Written by Deacon Jack Franchi, Anna Maria College’s Campus Deacon

We’ve heard these words almost all our lives from well-meaning friends to fine people and many think that it came from Biblical Scripture, but nowhere in Scripture are these exact words found. What we can find in searching Scripture are the many things God does tell us about suffering, pain and hard times.  We are now facing dramatically, severely and historically tough times with this Coronavirus pandemic.

We and all of humanity are now facing this global catastrophe but there is always the good news that God never leaves us alone. He never leaves us in hard times to wallow in a sea of loneliness and despair. Robert H. Schuller, noted evangelist and motivational speaker said, “Tough times never last, tough people do”, and we are a “tough people” thanks to our faith. As Catholics and Christians we are instilled, by God, with that five letter word FAITH which gives us that four letter word HOPE. Our hope is in Jesus Christ our Lord and Savior and He will bring us through this timely horror. As Psalm 91 says so well, we have security under God’s protection.

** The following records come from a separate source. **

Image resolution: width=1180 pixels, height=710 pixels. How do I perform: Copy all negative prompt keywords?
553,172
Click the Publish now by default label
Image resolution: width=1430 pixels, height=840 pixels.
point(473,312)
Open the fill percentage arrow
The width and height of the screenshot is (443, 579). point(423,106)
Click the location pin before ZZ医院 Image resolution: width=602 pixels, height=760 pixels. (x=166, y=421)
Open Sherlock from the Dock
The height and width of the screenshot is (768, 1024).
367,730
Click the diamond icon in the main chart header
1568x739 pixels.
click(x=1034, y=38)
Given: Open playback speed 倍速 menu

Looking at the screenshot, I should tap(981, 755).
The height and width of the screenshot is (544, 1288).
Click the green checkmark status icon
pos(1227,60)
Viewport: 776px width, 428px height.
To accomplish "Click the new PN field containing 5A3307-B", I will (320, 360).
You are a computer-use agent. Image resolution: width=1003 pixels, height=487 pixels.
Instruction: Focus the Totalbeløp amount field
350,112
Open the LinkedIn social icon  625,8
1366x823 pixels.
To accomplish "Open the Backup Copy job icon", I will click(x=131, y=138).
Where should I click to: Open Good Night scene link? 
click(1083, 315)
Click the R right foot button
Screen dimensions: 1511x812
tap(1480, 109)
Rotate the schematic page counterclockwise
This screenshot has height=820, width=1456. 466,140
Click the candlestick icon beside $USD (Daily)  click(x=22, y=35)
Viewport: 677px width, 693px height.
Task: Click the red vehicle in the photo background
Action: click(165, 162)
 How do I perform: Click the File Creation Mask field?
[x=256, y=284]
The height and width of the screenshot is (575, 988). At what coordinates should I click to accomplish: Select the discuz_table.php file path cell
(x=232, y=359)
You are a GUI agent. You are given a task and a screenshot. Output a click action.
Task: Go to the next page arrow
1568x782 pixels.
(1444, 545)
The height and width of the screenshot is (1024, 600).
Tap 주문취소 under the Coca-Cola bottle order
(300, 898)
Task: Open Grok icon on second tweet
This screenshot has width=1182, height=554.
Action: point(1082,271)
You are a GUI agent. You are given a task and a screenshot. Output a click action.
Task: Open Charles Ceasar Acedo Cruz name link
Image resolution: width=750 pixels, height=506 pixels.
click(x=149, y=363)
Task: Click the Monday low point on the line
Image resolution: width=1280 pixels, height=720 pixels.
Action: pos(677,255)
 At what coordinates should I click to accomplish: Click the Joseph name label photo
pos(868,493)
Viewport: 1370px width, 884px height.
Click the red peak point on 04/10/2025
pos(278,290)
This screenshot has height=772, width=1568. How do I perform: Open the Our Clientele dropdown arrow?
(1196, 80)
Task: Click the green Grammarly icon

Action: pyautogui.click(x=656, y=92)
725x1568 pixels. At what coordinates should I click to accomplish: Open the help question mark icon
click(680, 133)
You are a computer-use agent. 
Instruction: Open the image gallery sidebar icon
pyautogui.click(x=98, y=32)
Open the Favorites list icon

In a recent interview Bishop Robert Barron, prelate of the Catholic Church serving as Auxiliary Bishop of the Archdiocese of Los Angeles and founder of The Word on Fire Catholic Ministries, spoke in a recent YouTube interview about the pandemic. He said that God permits this for a greater good. It brings to my mind the phrase we sometimes hear, “out of adversity comes greatness”. Out of everything negative that happens to us, something positive comes out of it. Maybe not immediately, but in God’s good time. Bishop Barron uses the example of God’s permitting evil actions in order to bring about a greater good. For instance, without Adolf Hitler’s horrendous actions, we would not have had the courageous actions of Maximillian Kolby, a Franciscan friar who volunteered to die in place of a stranger at Auschwitz, or Edith Stein, a Jewish nursing assistant who worked in an infectious diseases hospital, converted to Catholicism and died in Auschwitz. This is by no means to downplay the pure evil that was the Holocaust, but rather to see examples of the reason God permitted the tremendous evil of the Holocaust and invite God to show us how to respond to the evil we see in front of us in our own lives.

Again, God works in unique ways. We as a nation have experienced many terrible moments like the Coronavirus, from the catastrophe of the Great Depression in the 1930s, Pearl Harbor in 1941, September 11, 2001, to countless hurricanes and fires. However, time and again we’ve seen how all these catastrophes have brought us closer together as a people, as a nation, and as a world.

We now have literally thousands of doctors, scientists, and researchers working on a vaccine cure for the Coronavirus. We trust in and praise God that they will find a cure. And we trust in and praise God that He will direct our paths to become great Saints in this time because we have the quintessential being who has a proven lifeline to attack any and all catastrophes. We as Christians have a prescription from God that works…. Prayer, Prayer, Prayer. 

May God Bless us all, for this too shall pass.